Еще вчера Джошуа Редман не мог дождаться, когда ему стукнет шестнадцать. О, славное время румспринга  выбора дальнейшего жизненного пути! В своем выборе Джош не сомневался: он покинет общину без сожаления и никогда не вернется сюда, хоть ты режь его ножами! Наймется работником на ферму; а если повезет  его возьмут в пастухи-ковбои.

Купит шляпу, револьвер

Как же ему осточертели занудные святоши! Корчат из себя строгих, богобоязненных, а церкви-то у них нет! И в городскую церковь никто не ездит. Это уже вообще ни в какие ворота! Долгие воскресные молитвы амиши читали прямо в жилищах, собираясь всей общиной то в одном, то в другом доме. Даже не каждое воскресенье, а через одно, сэр.

Еще их дурацкий язык!

Немецкий, пояснил дядя Филип. Язык наших предков-основателей. Язык пресвятого Якоба Аммана!

Дядя был такой же немец, как и его покойный брат. В смысле, никакой. Но, вступив в общину, Филип рьяно учил немецкий и всерьез считал предками амишей Старого Света. Больной, понял Джош. Червяки в башке. Мама говорила, с сумасшедшими грех спорить.

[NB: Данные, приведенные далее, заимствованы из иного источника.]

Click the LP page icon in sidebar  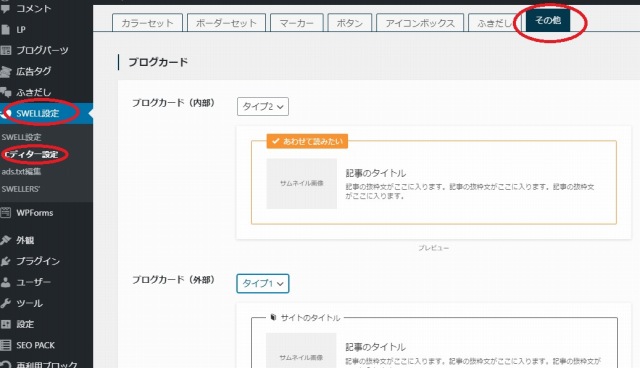(x=5, y=29)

К работе от зари до зари Джошу было не привыкать. Бесконечные молитвы? Ладно, язык не отсохнет. Ходить босиком с ранней весны до первых заморозков? Первый год как-то пережил, потом и вовсе привык. Но почему простой ручной пресс для сена  «не от Бога»? От кого же тогда? Дьявола здесь старались не поминать, за произнесенное вслух имя нечистого били по губам, за ругательства  секли розгами. И керосиновая лампа  «не от Бога», и водяной насос. А уж любое оружие  и подавно. Почему нельзя купить в городе нормальную фабричную одежду? Все домотканое, самодельное. Ну, кроме шляп с широкими полями: их носили все мужчины, как женщины  головные платки.